In some ways this was a good thing, removing a certain kind of complacency in people and encouraging a sense of self - reliance, purpose and ambition in many. However all of this came at a severe cost, especially to the less well off members of society (indeed in one famous pronouncement Thatcher was to state 'there is no such thing as society'). Having been voted in after the 'Winter of discontent' of 1978 - 79 she had gained a huge number of working class former labour supporters by promising to allow them to purchase (at well below the market rate) their formerly rented council houses and flats. These had been built in previous years by local councils as decent, affordable housing for working people and those less well off. By doing this she created a 'housing market' that has continued to this day (though one wonders for how much longer). As a result of all this society became effectively split between those who had benefitted from her policies and those who had not. The latter would include many workers in failing non - competitive industries, the growing numbers of unemployed, people working in the now squeezed 'Public sector' such as civil servants, nurses and teachers and most notably militant trade union members such as those working in coal mines and soon to be sold off public utilities like the railways, electricity, gas and even water supplies.

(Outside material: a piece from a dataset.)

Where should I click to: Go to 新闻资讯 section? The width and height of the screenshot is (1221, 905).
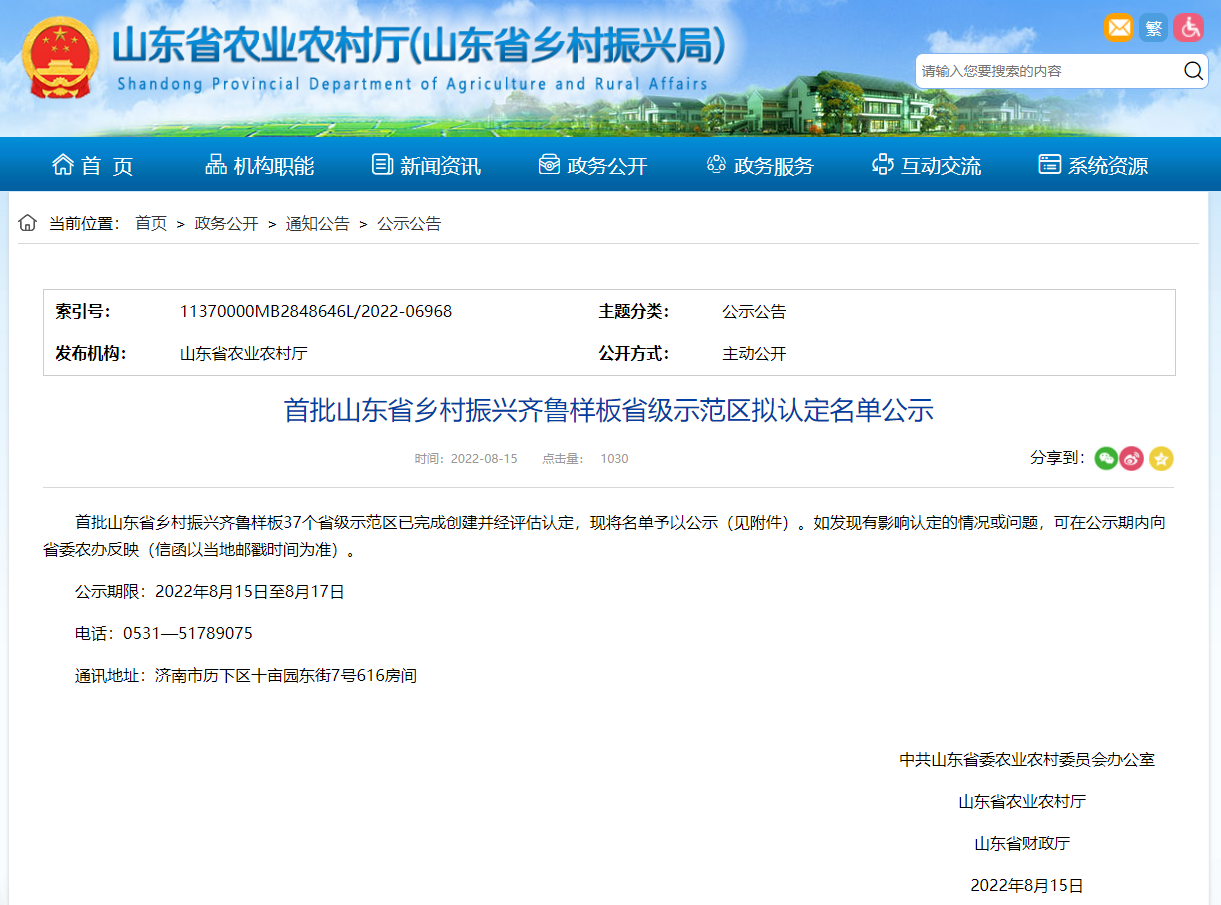point(426,166)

The increasing social tensions led to widespread rioting in larger cities in the early 80s and eventually a violent stand off between striking miners and the police in the North of England a few years later. Eventually the militant unions were defeated in their demands and Britain moved on to become a very different kind of country. One result of this was the rise of the so - called 'Yuppie' or Young Upwardly Mobile Professional. These were young men - and sometimes women - in their twenties or early thirties (hence my generation) who went out to develop lucrative careers particularly in the mushrooming world of finance and banking. We were now living in a world where accountancy had become sexy ! At the same time as all of this there was a hardening of attitude on the part of government particularly in the UK and US towards the Soviet Union. With the similarly inclined president Ronald Reagan of the US drastically increasing military spending. Reagan was a former Hollywood actor who had come to power just before his seventieth birthday and would retain a high approval rating throughout his presidency. Thus the formerly lightly simmering Cold War was brought closer to the boil, encouraged by the Soviet invasion of neighbouring Afghanistan around the end of 1980. Fears of possible Nuclear conflict further increased after the government anounced that American Cruise Missiles were to be delivered to Greenham Common airbase in Southern England a year or two later. Meanwhile the rate of unemployment would eventually rise to over three million, equating to one in ten of the adult working age population.

Another victory for 'Thatcherism' came in the wake of the Falklands war against Argentina in 1982, after the Argentine military Junta invaded the British dependencies of South Georgia and the Falkland Islands. A Naval 'Task Force' was hastily assembled and eventually successfully defeated the invading forces comprised mostly of young Argentine conscripts. This victory gave a huge boost to the popularity of Mrs Thatcher and secured her election victory the following year. All of this corresponded to a general sense of growing Jingoism in much of the country and further esacerbated the 'divided nation' phenomenon of the time.

It was in this environment that I decided to enter the teaching profession.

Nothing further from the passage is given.